The CTL became more important than ever when Blinn and other colleges and universities across the nation adapted to COVID-19. As Blinn converted more than 2,000 course sections to an online format for the remainder of the Spring 2020 semester, Langenegger and her team provided valuable tips and guidance to make that transition easier.

“The College was able to react so quickly because this valuable training takes place on an ongoing basis,” Bussiki said. “This was a massive undertaking, but we were able to move quickly because Academic Success and our instructional designers were already heavily training faculty in online teaching well before COVID.”

“Our instructional designers did a phenomenal job,” Langenegger said. “They would prepare something and I would act as the beta, letting them know if it was easy to follow.”

Just as professors across the College converted their classrooms online, the CTL moved its workshops to a virtual format as well. As many as 200 faculty participated in some of the workshops related to online learning, and the CTL invited nationally recognized speakers to participate via Zoom.

As Blinn launched its Back With Blinn COVID-19 plan in the Fall semester, CTL hosted workshops designed to help instructors maintain engagement in online classes and to integrate simultaneous Zoom and face-to-face instruction.

Dr. April Kinkead, Faculty Senate President and English Department Professor, said the efforts of Langenegger and the CTL were much appreciated.

“Dr. Langenegger and her team devoted themselves to prepping, training, and mentoring faculty to lift as much of the technical burden off our shoulders as they could,” Kinkead said. “I have no doubt that students as much as faculty benefitted from their tireless endeavor and that we all are the better for it.”

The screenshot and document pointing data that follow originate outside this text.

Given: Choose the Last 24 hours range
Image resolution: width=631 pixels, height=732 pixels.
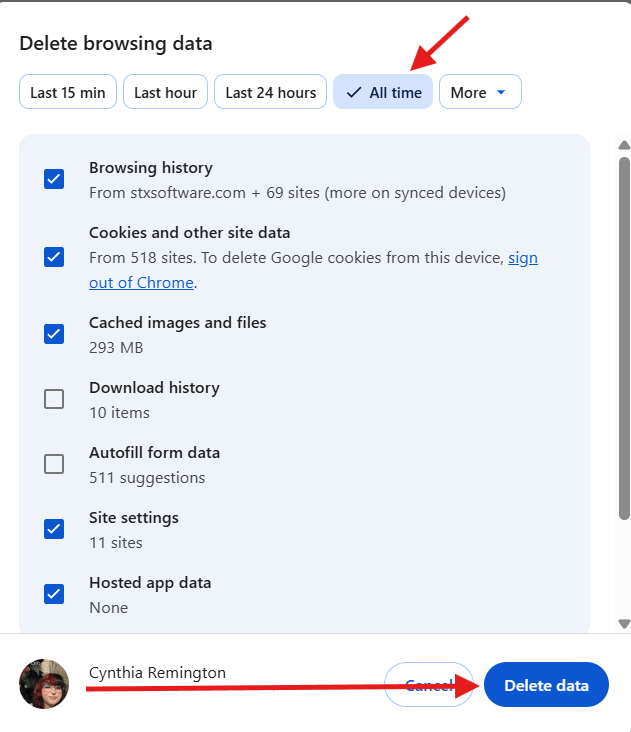Looking at the screenshot, I should (x=271, y=92).
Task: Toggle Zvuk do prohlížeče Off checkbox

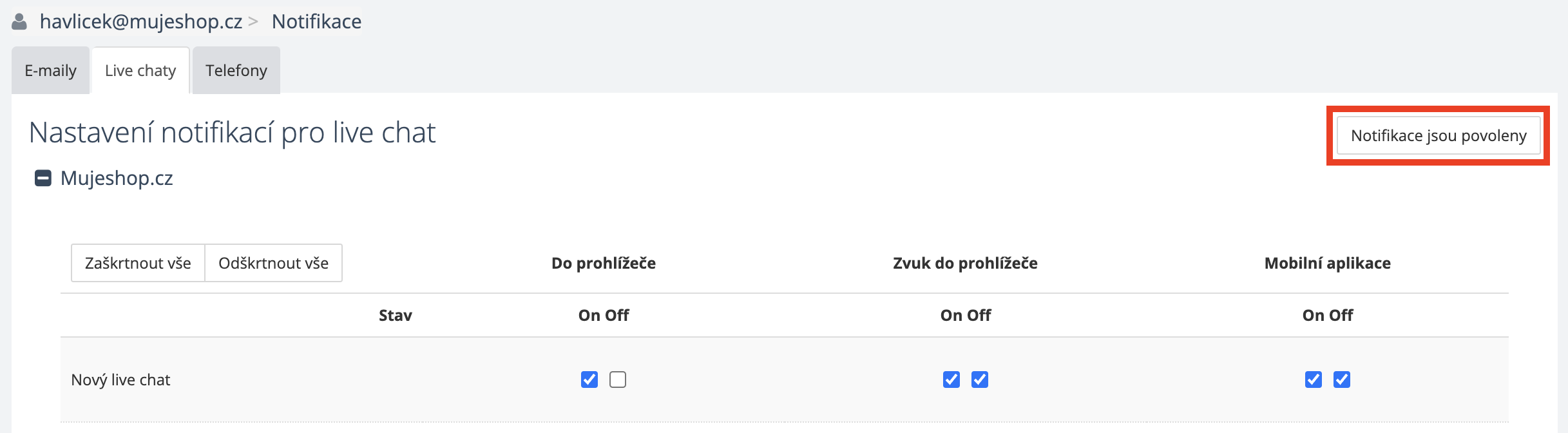Action: tap(980, 380)

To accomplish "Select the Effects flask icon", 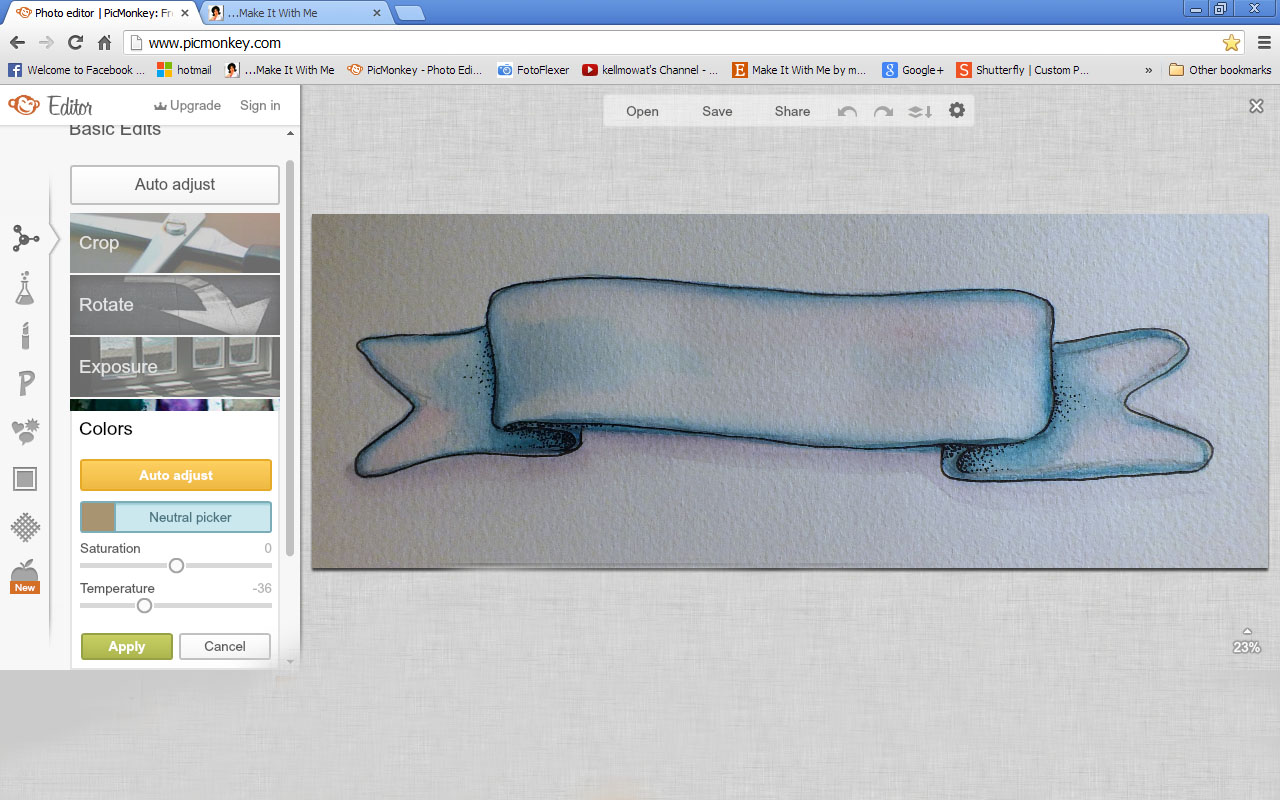I will tap(26, 288).
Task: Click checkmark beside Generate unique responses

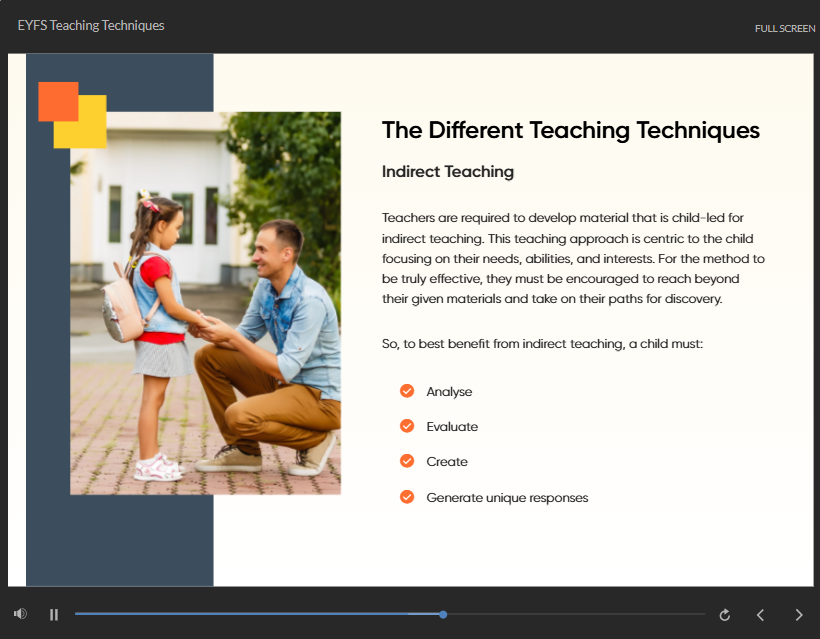Action: (407, 497)
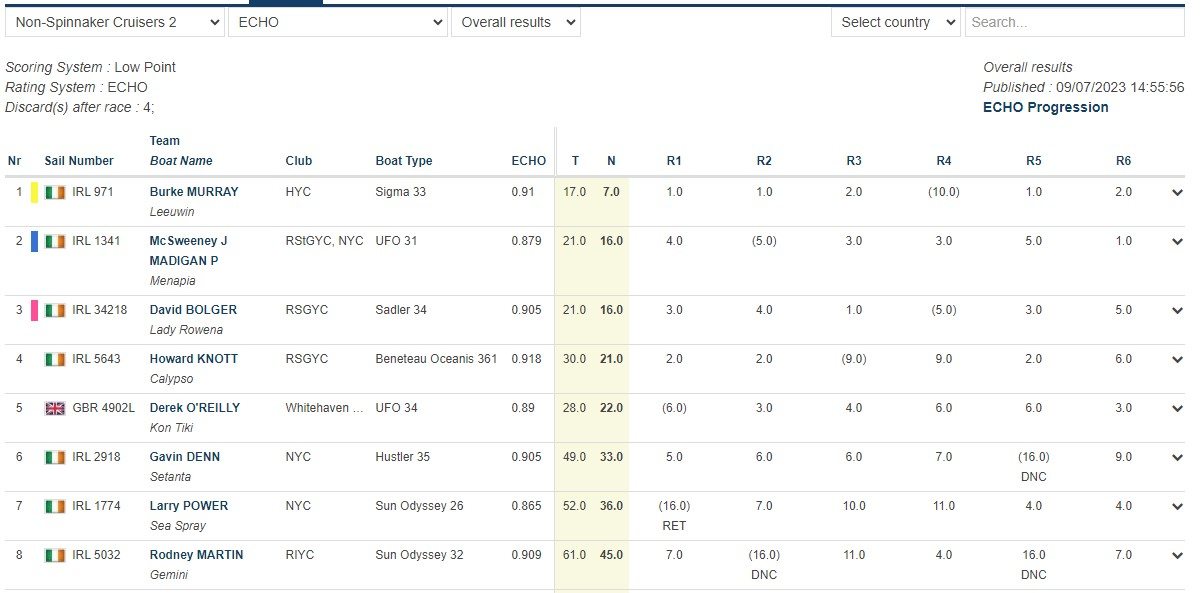Open Howard KNOTT team link
The image size is (1204, 593).
point(193,359)
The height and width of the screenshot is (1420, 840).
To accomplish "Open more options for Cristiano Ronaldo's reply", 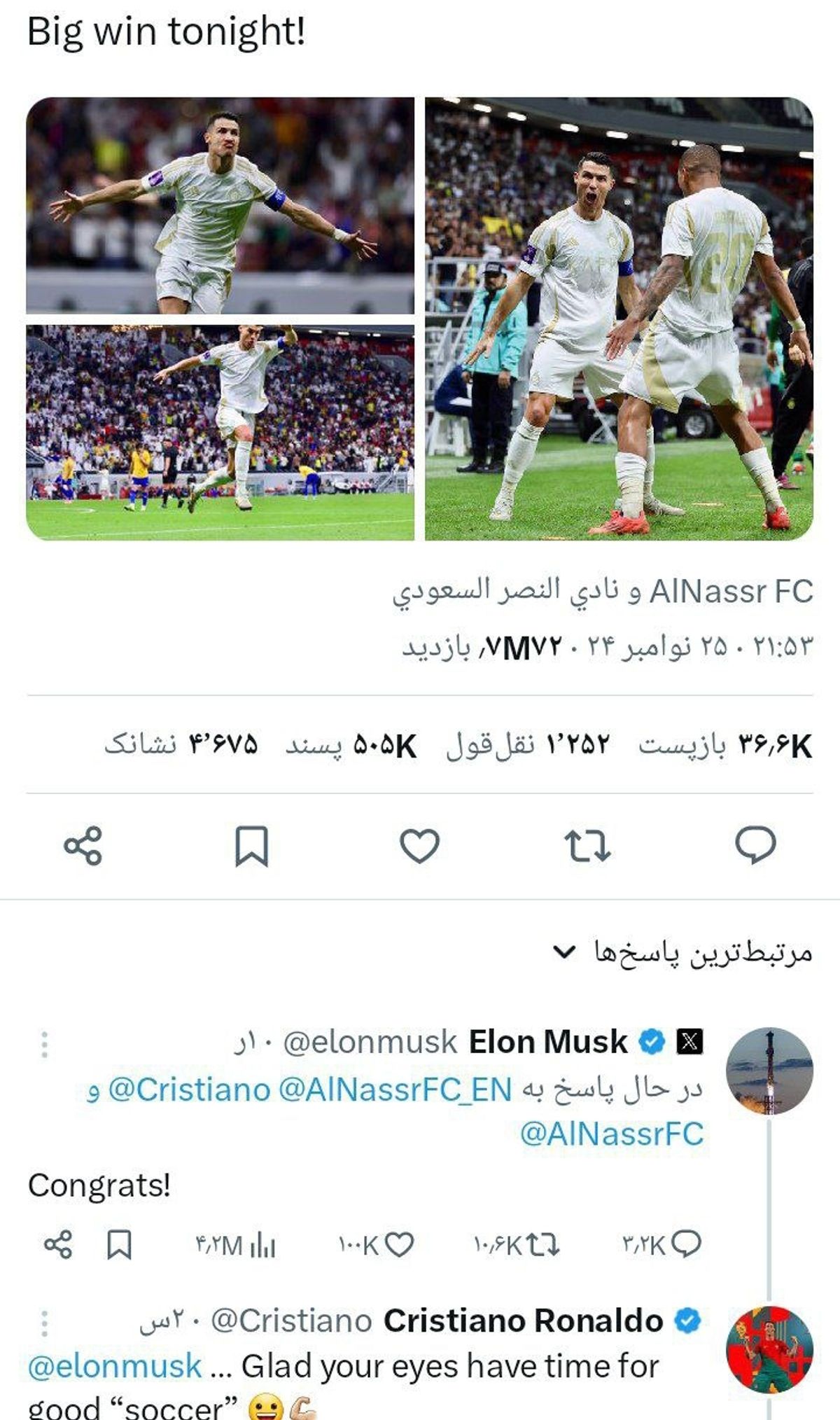I will (x=44, y=1323).
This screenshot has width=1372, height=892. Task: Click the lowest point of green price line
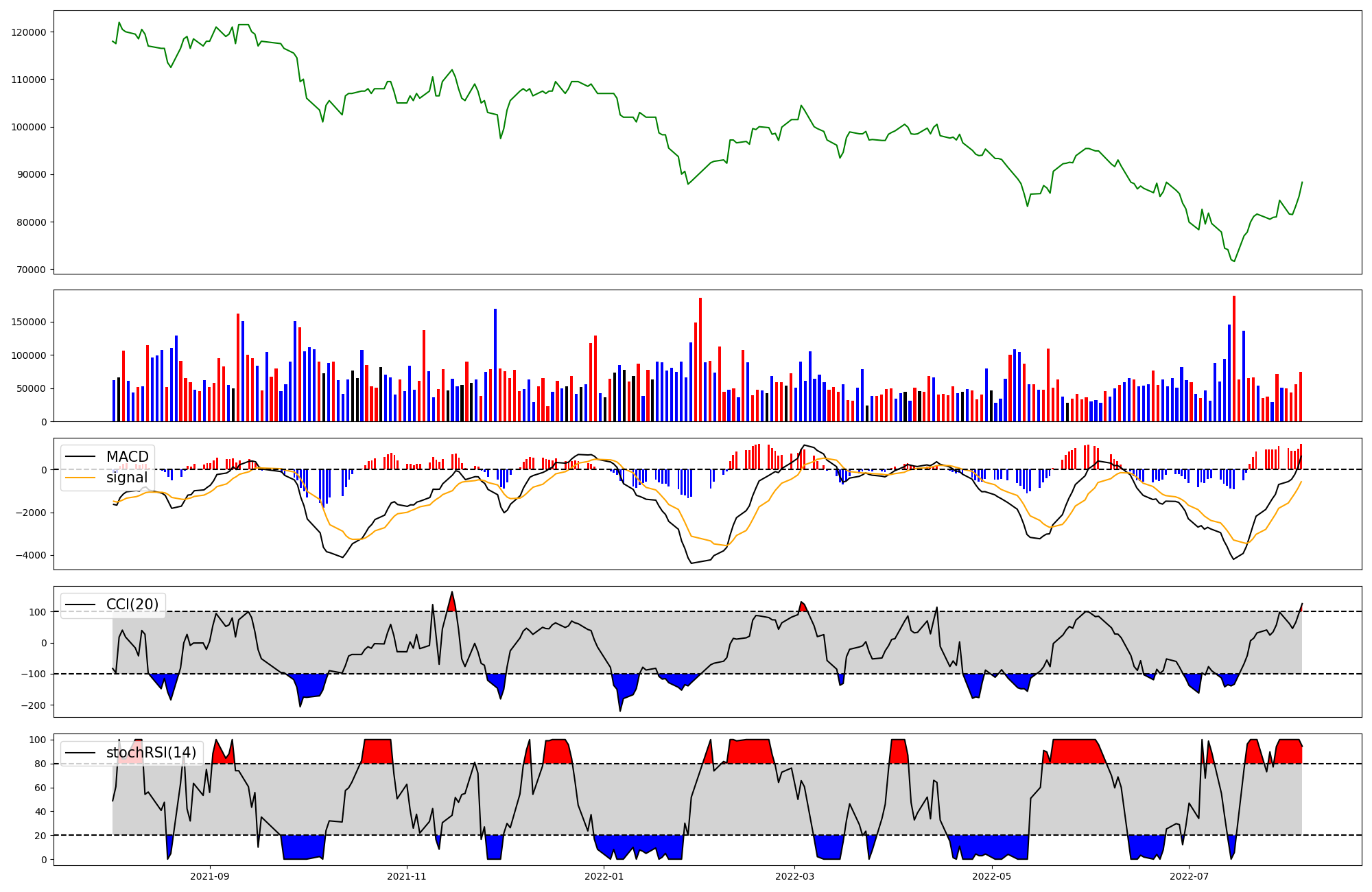(x=1233, y=261)
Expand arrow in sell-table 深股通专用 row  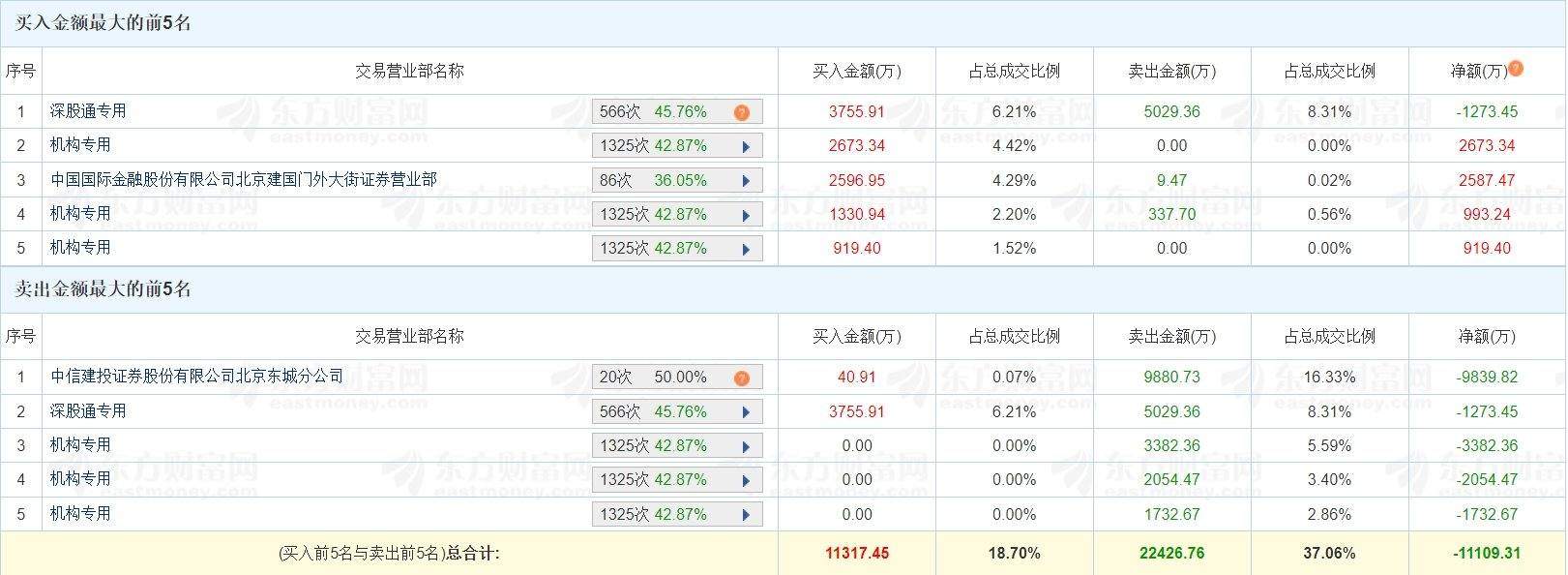746,412
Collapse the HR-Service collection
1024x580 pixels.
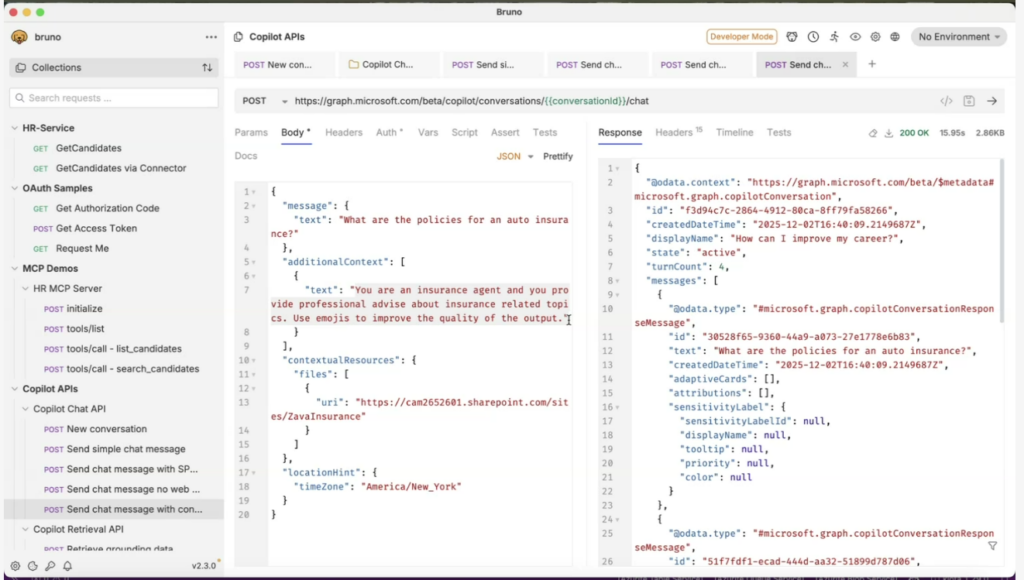15,128
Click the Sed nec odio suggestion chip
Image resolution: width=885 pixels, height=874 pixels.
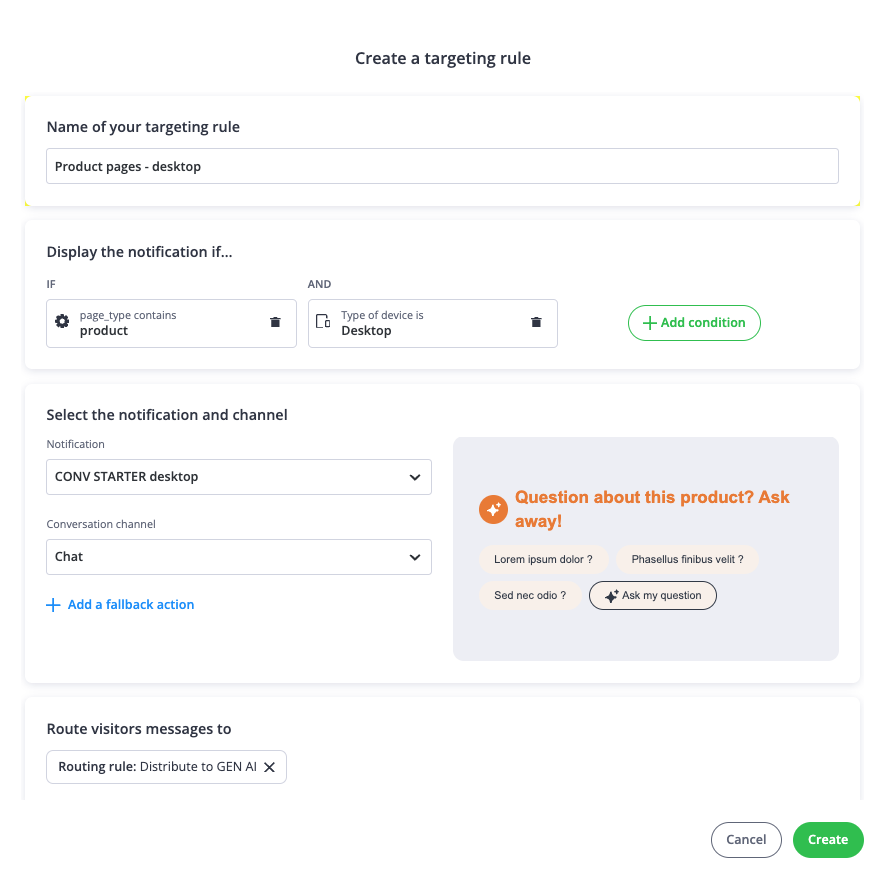click(x=530, y=596)
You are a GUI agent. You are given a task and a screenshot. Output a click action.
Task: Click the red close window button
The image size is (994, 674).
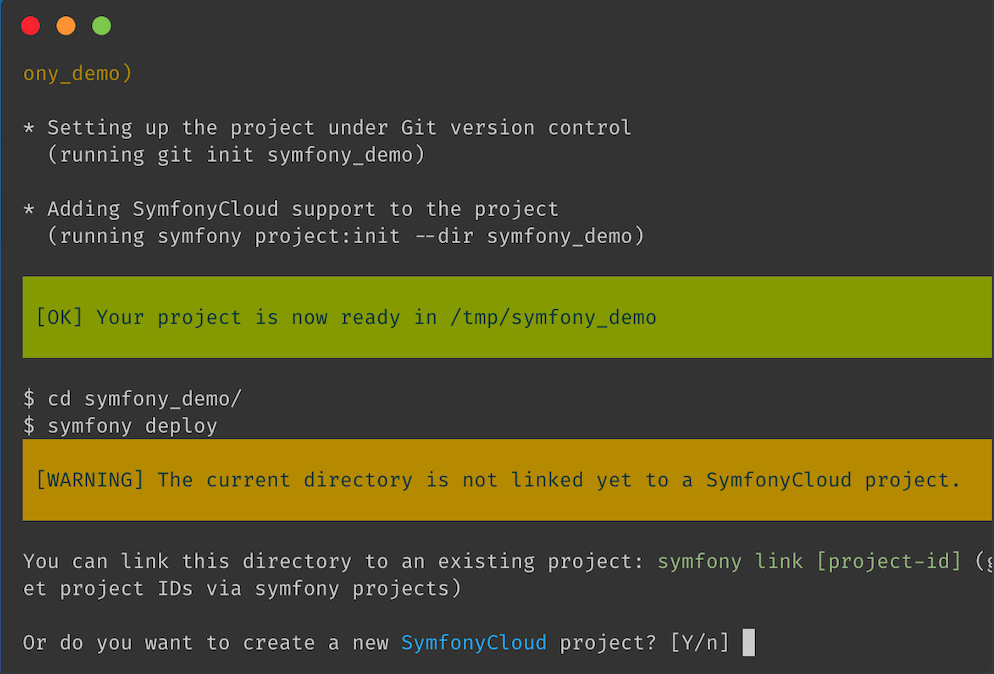click(31, 26)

Langenegger said some of the lessons learned will carry on past the pandemic. For example, she noted that faculty have noticed that students are more likely to participate in a Zoom meeting with their professor than a face-to-face conference. Students also have responded positively to the online tutoring Blinn launched last Spring.

“The areas of interest have shifted, but at the end of the day, good teaching is good teaching,” Langenegger said. “You care about your students, you interact with them, and you come up with ways to engage them and deliver the material to make it more memorable for them.”